== Your task ==
Leave every picture out. Set down all the lines below exactly.

[Saved entries]
----------------
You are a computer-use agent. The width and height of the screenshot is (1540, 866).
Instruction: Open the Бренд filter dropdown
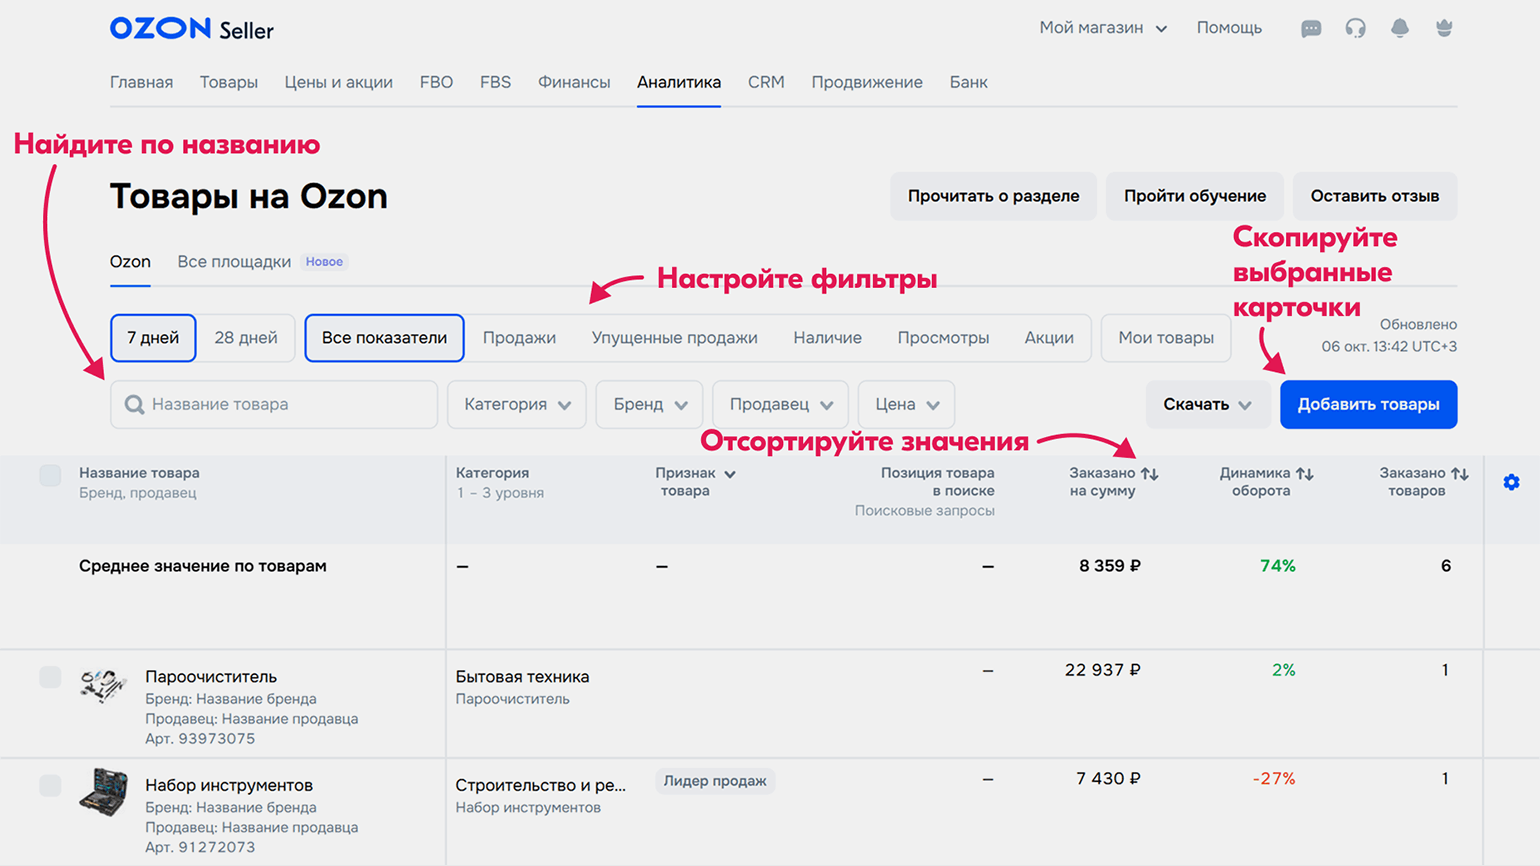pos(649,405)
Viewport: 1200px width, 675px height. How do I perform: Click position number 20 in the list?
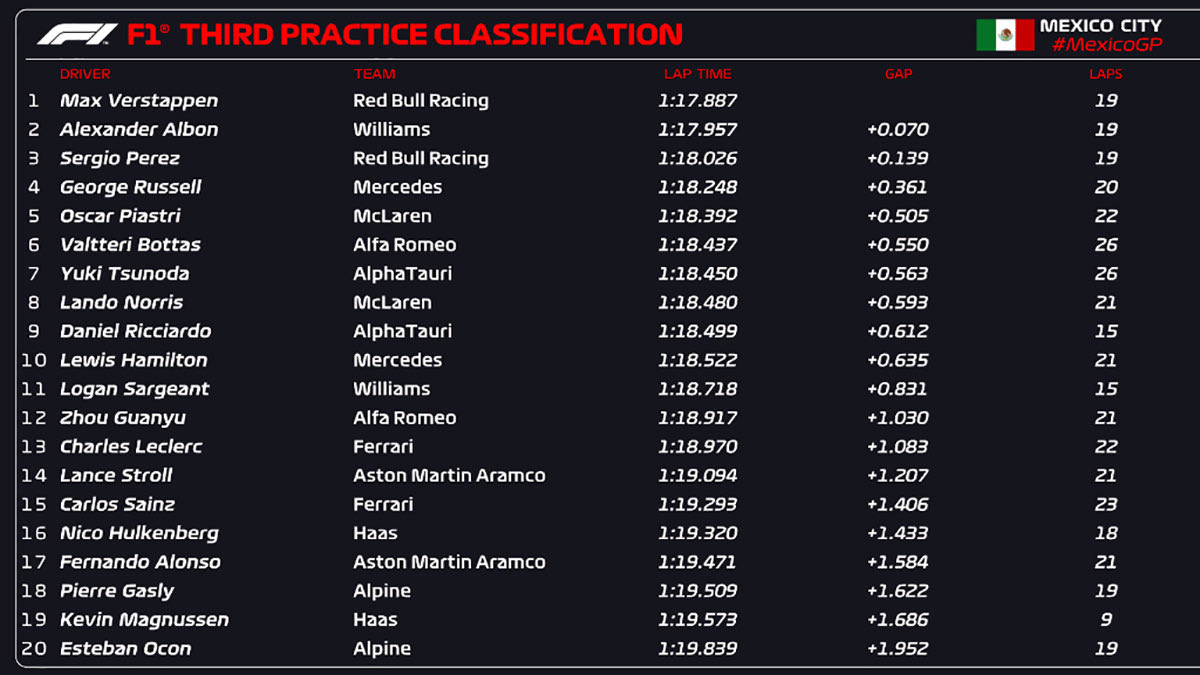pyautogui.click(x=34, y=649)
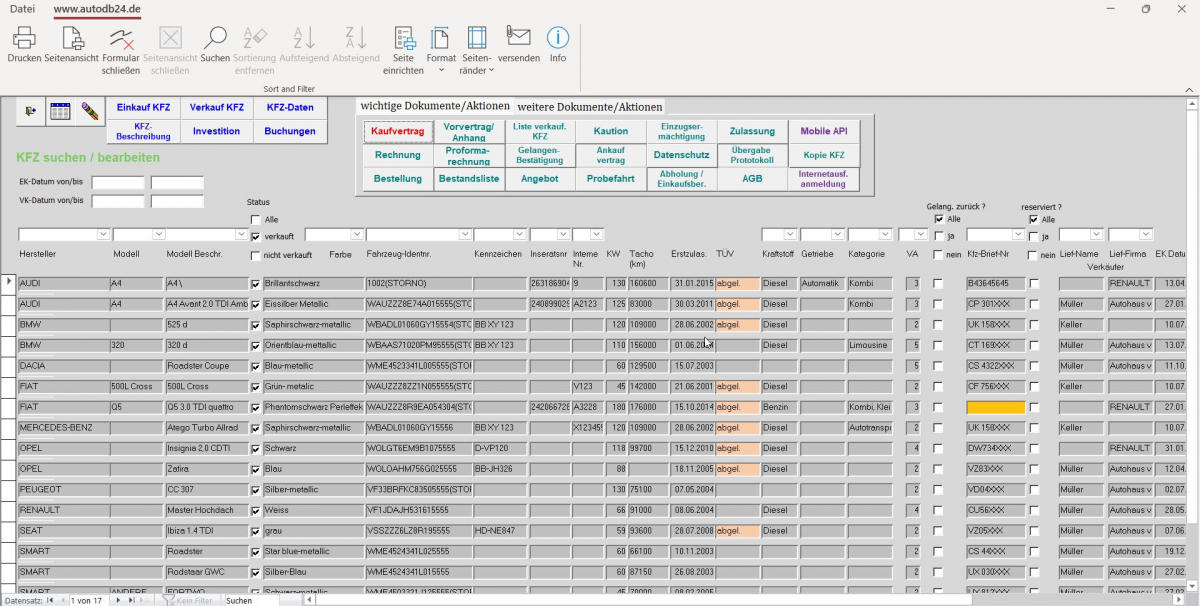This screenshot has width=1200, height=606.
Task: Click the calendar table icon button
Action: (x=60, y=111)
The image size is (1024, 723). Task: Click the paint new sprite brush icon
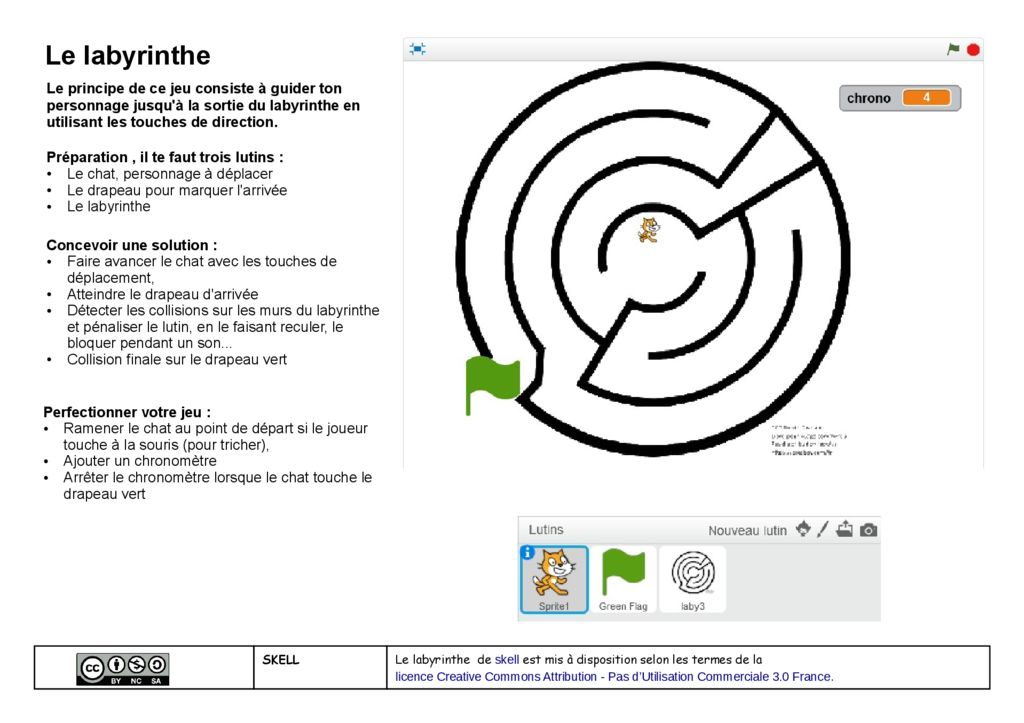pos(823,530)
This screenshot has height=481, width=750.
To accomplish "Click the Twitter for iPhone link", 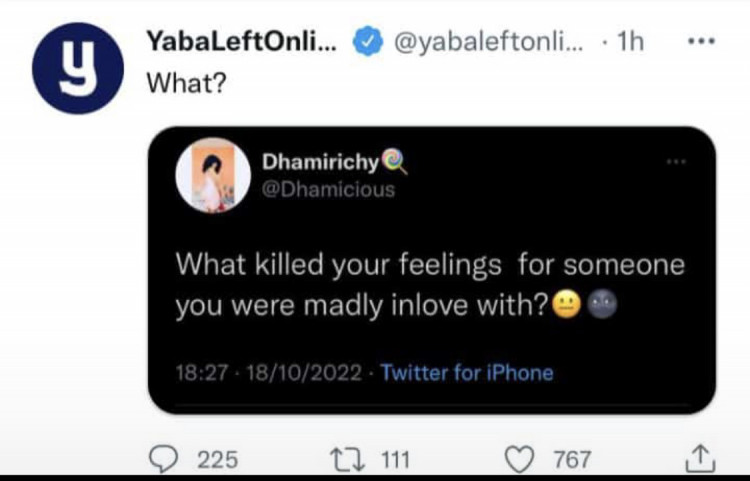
----------------
== Reply to the exercise ==
You are a computer-use agent. The width and height of the screenshot is (1540, 866).
Instruction: Open the Бренд filter dropdown
pos(649,405)
Viewport: 1200px width, 675px height. How do I perform: Click position number 20 in the list?
pyautogui.click(x=34, y=649)
This screenshot has width=1200, height=606.
Task: Click the calendar table icon button
Action: (x=60, y=111)
The image size is (1024, 723). Task: Click the paint new sprite brush icon
pos(823,530)
This screenshot has height=481, width=750.
To accomplish "Click the Twitter for iPhone link", 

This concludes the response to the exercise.